GLOBISCOPE
Pakistan Ranks 33rd Globally in National Debt — Far Behind the US and India
BUSINESS
Globiscope
10/18/20251 min read
A recent report by World Population Review has revealed that Pakistan ranks 33rd among the world’s most indebted countries, with a total national debt of $260.8 billion. This places the country significantly behind major economies such as the United States and India, which have accumulated far larger debts.
According to the data, Pakistan’s debt translates to approximately $543 per citizen, reflecting a much smaller debt load compared to wealthier nations. In contrast, Bangladesh holds $177.6 billion in debt, averaging $611 per person.
US Tops the Global Debt List
The United States leads the world with a colossal $32.9 trillion national debt, equivalent to roughly $76,000 per citizen — the highest per-capita debt globally. China ranks second with $15 trillion, while Japan follows in third place with $10.9 trillion in total debt.
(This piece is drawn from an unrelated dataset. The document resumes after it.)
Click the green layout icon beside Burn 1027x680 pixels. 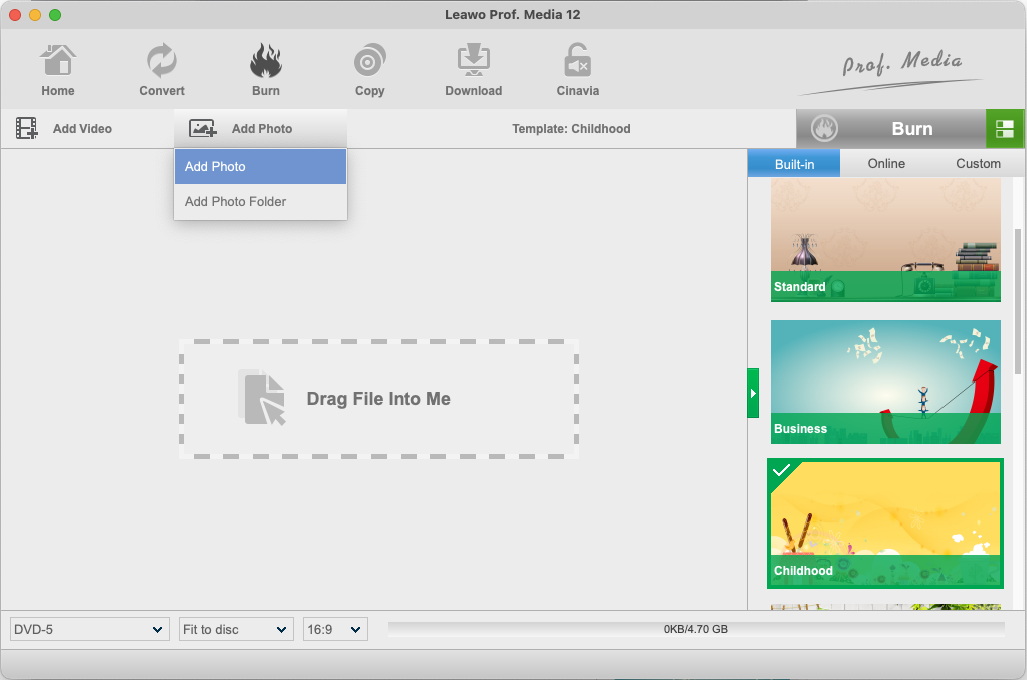[x=1005, y=129]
India Climbs to 7th Position
India holds the seventh position worldwide, carrying a public debt of $3 trillion, which equates to around $504 per citizen. The country’s growing debt has been linked to its ongoing infrastructure expansion and rising fiscal spending.
Other nations among the top ten most indebted economies include:
United Kingdom – $3.4 trillion
France – $3.4 trillion
Italy – $3.1 trillion
Germany – $2.8 trillion
Canada – $2.3 trillion
Brazil – $1.8 trillion
Debt Among Muslim-Majority Countries
Within the Muslim world, Indonesia has the highest debt level at $543 billion, followed by Egypt ($377 billion), Turkey ($330 billion), Saudi Arabia ($280 billion), and Malaysia ($278 billion).
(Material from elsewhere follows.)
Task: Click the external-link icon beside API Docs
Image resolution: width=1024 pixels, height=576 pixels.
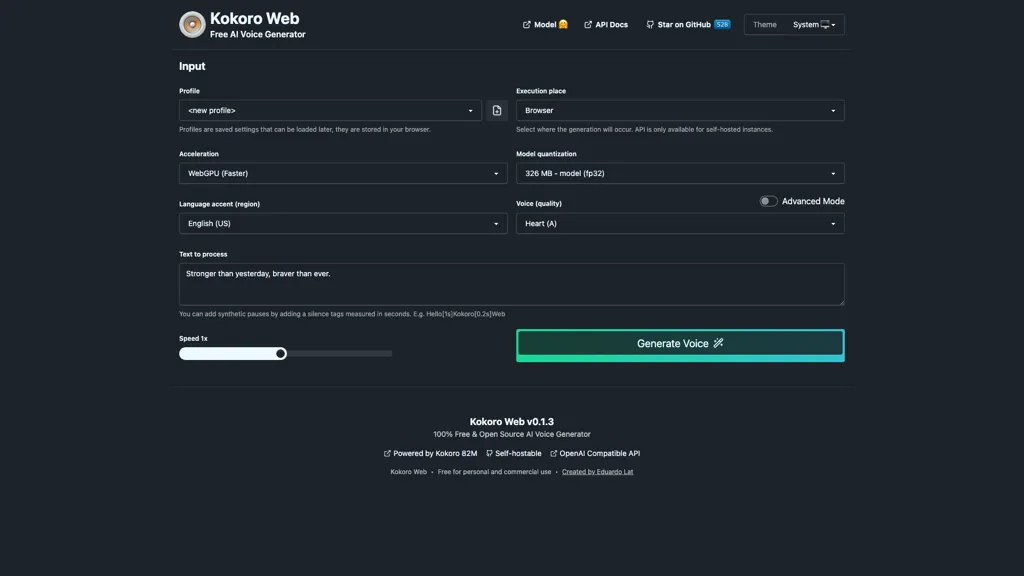Action: click(x=587, y=24)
On the opposite end, Afghanistan maintains one of the lowest national debts globally, amounting to just $1.6 billion, or roughly $30 per citizen — among the smallest per-capita figures in the world.
Pakistan’s Debt in Perspective
While Pakistan’s debt level remains in the billions — far lower than India’s trillion-dollar mark — the country continues to face fiscal challenges due to rising external obligations, currency depreciation, and slow economic growth.
Experts emphasize the need for debt restructuring, export-led growth, and foreign investment inflows to stabilize the country’s financial position and reduce dependency on external borrowing.